## [Directions]
Start at the line below containing "Where should I click to: Select" and stop at the line containing "Open Learn more for TUF 9070 XT OC". Repeat every line of that stretch exactly, and nothing outside it.

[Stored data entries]
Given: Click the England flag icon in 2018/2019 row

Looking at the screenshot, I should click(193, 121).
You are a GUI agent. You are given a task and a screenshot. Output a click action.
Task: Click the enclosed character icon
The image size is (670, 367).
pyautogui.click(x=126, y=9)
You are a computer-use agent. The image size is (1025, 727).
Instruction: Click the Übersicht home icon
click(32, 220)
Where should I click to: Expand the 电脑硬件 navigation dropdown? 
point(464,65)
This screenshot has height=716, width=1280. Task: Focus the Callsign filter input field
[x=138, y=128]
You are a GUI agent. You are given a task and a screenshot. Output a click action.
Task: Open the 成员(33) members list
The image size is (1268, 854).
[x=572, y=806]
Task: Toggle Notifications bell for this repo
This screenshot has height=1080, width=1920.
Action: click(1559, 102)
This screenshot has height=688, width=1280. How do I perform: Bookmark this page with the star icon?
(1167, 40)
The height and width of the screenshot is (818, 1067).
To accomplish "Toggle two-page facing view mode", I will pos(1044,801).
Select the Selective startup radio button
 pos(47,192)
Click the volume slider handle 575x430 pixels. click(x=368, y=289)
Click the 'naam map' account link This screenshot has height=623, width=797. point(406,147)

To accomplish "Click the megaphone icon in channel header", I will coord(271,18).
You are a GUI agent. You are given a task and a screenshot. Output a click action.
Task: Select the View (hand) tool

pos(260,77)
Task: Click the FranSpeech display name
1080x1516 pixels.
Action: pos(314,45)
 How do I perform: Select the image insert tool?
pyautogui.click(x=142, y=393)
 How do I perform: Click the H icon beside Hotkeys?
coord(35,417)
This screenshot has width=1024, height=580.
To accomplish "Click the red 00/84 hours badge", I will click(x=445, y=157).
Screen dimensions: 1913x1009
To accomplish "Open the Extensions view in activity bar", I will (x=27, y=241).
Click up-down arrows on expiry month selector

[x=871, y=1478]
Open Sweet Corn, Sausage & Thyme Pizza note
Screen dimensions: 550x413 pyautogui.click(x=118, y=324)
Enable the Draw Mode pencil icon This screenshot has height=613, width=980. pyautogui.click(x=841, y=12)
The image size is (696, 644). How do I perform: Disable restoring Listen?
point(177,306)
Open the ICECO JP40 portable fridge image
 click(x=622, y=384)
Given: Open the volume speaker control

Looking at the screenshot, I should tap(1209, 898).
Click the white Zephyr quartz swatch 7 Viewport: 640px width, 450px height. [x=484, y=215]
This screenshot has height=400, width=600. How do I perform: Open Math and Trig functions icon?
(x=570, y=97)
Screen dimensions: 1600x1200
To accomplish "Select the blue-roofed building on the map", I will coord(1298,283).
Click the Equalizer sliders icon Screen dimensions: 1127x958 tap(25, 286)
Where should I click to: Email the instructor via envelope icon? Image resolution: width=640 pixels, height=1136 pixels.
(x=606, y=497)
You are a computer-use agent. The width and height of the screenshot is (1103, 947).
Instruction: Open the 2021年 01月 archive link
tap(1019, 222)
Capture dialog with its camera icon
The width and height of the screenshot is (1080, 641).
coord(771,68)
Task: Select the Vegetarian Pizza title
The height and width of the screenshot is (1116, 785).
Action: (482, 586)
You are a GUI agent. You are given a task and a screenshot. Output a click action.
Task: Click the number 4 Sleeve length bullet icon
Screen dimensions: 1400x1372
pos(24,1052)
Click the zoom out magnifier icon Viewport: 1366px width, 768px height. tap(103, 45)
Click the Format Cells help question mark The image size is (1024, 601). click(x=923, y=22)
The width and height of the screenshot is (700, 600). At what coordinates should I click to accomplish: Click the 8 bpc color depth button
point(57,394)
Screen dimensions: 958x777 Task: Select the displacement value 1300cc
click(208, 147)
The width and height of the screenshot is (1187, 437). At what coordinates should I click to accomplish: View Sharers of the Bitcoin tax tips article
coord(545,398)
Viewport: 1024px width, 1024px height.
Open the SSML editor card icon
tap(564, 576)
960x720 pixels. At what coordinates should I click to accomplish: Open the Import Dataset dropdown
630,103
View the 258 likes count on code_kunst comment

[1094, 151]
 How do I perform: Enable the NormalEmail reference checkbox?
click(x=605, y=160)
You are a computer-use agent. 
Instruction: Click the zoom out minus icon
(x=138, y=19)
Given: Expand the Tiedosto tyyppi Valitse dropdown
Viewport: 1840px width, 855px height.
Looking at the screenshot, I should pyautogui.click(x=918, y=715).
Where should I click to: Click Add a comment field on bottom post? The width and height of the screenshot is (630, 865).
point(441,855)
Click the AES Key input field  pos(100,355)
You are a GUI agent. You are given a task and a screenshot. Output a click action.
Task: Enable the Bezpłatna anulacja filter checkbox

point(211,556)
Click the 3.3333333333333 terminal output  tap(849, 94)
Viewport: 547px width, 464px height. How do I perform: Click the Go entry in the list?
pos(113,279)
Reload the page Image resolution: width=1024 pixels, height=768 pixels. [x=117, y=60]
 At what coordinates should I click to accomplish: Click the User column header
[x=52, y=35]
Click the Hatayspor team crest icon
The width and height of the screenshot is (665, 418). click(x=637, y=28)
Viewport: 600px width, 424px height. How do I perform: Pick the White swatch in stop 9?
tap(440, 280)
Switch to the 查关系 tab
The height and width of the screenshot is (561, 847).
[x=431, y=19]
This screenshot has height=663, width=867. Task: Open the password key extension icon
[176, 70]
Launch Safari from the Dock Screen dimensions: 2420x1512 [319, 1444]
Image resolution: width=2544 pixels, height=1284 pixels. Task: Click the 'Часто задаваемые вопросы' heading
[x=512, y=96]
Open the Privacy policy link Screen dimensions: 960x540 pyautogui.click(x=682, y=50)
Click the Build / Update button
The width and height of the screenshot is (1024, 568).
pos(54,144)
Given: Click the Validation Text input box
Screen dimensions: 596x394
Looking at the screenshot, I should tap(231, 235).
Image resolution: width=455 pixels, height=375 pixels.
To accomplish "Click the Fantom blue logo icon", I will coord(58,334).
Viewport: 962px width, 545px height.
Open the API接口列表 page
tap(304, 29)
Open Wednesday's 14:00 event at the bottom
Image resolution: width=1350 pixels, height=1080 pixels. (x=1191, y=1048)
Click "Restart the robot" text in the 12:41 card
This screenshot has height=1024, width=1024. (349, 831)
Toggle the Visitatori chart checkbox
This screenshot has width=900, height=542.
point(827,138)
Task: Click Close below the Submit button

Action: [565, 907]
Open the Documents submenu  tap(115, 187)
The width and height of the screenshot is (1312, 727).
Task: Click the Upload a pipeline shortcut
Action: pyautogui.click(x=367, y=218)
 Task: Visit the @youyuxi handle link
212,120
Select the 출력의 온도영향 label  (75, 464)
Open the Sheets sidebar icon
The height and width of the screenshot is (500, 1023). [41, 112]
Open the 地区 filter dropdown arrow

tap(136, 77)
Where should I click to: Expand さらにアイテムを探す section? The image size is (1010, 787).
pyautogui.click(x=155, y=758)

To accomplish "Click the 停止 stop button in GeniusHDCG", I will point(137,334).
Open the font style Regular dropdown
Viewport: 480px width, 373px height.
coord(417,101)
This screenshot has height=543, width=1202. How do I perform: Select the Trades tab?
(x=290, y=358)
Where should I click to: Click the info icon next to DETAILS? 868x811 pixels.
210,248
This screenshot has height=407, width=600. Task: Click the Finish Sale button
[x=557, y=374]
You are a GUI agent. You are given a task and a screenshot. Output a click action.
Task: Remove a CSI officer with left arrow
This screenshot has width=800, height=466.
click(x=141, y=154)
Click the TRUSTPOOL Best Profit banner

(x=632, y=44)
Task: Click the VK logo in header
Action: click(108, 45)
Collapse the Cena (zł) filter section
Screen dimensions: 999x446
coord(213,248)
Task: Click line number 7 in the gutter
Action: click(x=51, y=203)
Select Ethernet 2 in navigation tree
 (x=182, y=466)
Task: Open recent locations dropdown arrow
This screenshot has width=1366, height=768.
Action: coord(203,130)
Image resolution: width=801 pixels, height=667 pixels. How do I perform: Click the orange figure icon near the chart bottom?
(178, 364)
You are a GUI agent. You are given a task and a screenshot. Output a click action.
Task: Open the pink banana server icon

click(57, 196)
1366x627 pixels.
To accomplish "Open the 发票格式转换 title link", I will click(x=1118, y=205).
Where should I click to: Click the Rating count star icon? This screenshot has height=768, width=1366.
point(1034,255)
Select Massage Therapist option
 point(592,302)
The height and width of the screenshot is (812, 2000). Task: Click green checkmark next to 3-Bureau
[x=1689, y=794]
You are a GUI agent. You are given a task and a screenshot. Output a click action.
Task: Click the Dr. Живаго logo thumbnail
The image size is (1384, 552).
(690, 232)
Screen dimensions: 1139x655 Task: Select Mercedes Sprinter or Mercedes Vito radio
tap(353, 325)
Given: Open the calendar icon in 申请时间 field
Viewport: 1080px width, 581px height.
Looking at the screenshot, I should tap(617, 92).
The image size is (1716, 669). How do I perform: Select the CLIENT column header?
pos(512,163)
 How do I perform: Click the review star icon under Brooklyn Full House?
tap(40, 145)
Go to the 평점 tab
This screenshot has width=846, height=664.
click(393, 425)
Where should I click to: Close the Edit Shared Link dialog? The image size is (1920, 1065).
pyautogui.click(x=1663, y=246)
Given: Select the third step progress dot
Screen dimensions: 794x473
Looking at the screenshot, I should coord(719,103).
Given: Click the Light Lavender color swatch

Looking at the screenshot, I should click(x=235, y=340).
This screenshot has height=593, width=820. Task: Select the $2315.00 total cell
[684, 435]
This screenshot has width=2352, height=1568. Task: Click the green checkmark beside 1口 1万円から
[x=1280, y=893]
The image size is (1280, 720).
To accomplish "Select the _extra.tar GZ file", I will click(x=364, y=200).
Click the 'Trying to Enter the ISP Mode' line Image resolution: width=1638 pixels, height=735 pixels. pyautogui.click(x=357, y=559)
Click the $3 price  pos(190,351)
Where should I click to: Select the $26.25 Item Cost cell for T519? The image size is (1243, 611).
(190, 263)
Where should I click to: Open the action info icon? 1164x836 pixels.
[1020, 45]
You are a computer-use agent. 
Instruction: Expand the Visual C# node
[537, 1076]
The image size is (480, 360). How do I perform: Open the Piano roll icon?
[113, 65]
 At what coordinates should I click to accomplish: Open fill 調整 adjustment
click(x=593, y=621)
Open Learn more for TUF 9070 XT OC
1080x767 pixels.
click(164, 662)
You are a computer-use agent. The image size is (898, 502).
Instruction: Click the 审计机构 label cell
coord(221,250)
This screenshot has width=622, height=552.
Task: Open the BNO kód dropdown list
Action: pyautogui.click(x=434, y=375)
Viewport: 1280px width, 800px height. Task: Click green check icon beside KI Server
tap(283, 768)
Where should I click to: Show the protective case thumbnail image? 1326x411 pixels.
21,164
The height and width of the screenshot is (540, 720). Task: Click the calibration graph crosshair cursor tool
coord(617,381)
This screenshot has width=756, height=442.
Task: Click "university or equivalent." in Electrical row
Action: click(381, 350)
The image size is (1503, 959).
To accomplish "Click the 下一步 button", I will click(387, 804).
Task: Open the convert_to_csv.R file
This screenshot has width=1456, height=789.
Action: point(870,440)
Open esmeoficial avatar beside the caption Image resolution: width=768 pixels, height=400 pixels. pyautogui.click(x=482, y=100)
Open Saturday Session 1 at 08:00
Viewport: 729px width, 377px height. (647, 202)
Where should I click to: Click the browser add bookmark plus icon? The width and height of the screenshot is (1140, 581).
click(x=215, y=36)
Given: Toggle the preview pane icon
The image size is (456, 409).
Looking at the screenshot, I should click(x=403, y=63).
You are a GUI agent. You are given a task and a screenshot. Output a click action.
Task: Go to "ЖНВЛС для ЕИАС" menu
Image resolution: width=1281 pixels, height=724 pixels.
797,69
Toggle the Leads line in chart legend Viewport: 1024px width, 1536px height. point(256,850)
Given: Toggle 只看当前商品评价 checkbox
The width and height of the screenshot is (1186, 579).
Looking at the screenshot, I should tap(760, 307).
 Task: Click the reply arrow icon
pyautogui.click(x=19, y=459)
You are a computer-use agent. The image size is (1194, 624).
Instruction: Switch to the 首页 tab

## [Task result]
Where should I click to: Select the $26.25 Item Cost cell for T519? The image size is (1243, 611).
(190, 263)
Where should I click to: Open the action info icon? 1164x836 pixels.
[1020, 45]
You are a computer-use agent. 
Instruction: Expand the Visual C# node
[537, 1076]
The image size is (480, 360). How do I perform: Open the Piano roll icon?
[113, 65]
 At what coordinates should I click to accomplish: Open fill 調整 adjustment
click(x=593, y=621)
Open Learn more for TUF 9070 XT OC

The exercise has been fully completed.